[Saved entries]
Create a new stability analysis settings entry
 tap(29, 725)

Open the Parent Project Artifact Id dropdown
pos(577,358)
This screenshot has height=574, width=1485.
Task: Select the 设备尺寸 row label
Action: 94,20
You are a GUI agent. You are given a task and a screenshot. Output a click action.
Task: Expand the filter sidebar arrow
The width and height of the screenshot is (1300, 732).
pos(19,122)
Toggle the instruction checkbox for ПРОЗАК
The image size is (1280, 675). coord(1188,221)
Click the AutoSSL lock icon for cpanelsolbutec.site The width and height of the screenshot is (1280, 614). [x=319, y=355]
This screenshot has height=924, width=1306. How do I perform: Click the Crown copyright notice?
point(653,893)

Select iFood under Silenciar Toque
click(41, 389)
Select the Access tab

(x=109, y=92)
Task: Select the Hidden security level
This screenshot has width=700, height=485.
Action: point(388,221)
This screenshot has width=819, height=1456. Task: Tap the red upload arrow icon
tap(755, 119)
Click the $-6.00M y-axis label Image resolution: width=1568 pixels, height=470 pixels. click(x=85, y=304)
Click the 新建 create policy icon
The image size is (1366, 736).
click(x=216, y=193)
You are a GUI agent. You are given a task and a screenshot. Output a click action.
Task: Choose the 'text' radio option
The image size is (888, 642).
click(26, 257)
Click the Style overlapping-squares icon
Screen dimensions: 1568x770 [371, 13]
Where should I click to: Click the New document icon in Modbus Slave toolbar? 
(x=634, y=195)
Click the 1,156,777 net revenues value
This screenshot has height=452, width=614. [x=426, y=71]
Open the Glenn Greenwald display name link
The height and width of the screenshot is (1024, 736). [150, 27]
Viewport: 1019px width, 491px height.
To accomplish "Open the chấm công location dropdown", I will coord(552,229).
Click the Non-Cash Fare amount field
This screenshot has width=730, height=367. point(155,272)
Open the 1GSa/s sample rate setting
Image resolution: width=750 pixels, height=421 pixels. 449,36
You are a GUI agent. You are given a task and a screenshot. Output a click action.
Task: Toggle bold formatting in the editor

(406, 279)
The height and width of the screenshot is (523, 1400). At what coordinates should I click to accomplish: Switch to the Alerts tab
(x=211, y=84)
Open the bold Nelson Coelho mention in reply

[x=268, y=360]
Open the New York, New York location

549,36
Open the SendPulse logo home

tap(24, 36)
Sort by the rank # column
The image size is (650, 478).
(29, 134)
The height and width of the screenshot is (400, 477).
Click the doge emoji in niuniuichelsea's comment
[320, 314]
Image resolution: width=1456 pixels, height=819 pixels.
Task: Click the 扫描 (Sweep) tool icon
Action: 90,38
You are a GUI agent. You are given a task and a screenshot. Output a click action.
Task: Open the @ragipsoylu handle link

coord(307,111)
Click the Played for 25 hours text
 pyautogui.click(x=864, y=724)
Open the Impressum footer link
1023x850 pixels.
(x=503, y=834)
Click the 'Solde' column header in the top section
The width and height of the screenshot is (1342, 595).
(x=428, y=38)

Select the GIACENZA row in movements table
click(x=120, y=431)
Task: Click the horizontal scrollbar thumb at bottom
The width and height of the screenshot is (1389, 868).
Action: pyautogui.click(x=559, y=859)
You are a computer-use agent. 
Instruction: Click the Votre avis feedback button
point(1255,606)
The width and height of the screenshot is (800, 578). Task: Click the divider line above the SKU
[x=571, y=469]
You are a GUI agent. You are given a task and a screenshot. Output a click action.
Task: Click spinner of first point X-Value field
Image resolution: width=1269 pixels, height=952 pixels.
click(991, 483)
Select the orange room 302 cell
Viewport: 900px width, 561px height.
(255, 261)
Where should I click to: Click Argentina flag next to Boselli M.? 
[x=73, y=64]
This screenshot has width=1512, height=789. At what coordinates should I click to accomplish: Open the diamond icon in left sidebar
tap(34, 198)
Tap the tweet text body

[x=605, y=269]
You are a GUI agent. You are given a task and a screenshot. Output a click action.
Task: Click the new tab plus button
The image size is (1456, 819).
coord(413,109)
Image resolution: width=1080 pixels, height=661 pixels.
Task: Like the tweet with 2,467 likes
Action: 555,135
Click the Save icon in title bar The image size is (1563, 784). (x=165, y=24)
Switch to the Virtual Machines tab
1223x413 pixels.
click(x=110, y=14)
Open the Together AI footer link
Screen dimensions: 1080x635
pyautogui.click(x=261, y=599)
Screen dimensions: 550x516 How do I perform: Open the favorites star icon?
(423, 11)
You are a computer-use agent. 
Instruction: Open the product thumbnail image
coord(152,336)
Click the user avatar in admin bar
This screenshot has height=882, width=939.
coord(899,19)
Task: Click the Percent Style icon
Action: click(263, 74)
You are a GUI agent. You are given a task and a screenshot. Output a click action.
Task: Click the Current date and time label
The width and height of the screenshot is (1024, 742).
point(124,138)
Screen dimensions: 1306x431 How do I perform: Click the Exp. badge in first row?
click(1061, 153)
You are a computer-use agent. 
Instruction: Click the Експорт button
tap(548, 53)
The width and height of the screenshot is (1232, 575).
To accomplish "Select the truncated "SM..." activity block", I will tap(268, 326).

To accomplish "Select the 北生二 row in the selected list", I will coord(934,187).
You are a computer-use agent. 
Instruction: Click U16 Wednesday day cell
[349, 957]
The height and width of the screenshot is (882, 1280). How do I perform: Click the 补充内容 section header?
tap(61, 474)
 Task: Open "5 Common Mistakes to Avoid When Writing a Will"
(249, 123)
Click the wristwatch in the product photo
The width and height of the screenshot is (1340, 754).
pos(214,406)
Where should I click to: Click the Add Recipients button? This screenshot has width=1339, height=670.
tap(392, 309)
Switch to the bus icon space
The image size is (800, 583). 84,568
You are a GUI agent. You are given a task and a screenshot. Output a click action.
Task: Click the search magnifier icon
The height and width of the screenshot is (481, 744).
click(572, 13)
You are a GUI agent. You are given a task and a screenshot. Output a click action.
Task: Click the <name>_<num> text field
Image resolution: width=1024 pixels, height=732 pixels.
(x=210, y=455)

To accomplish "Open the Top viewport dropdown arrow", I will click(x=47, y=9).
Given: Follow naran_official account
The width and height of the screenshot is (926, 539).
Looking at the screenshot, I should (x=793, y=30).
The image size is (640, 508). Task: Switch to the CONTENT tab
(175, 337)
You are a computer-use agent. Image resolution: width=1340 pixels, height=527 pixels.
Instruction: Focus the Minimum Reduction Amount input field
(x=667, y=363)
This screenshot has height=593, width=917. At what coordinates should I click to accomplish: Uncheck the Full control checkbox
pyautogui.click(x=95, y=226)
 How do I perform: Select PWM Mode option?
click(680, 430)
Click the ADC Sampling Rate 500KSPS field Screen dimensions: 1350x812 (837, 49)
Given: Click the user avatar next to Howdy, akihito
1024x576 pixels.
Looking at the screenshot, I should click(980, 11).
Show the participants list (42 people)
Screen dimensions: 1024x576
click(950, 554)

● TASK INSTRUCTIONS: Set down nothing but the lines from the one containing "The image size is (640, 508)." through the final line above, exactly as written.

● SOLUTION:
The image size is (640, 508). Task: Switch to the CONTENT tab
(175, 337)
You are a computer-use agent. Image resolution: width=1340 pixels, height=527 pixels.
Instruction: Focus the Minimum Reduction Amount input field
(x=667, y=363)
This screenshot has height=593, width=917. At what coordinates should I click to accomplish: Uncheck the Full control checkbox
pyautogui.click(x=95, y=226)
 How do I perform: Select PWM Mode option?
click(680, 430)
Click the ADC Sampling Rate 500KSPS field Screen dimensions: 1350x812 (837, 49)
Given: Click the user avatar next to Howdy, akihito
1024x576 pixels.
Looking at the screenshot, I should click(980, 11).
Show the participants list (42 people)
Screen dimensions: 1024x576
click(950, 554)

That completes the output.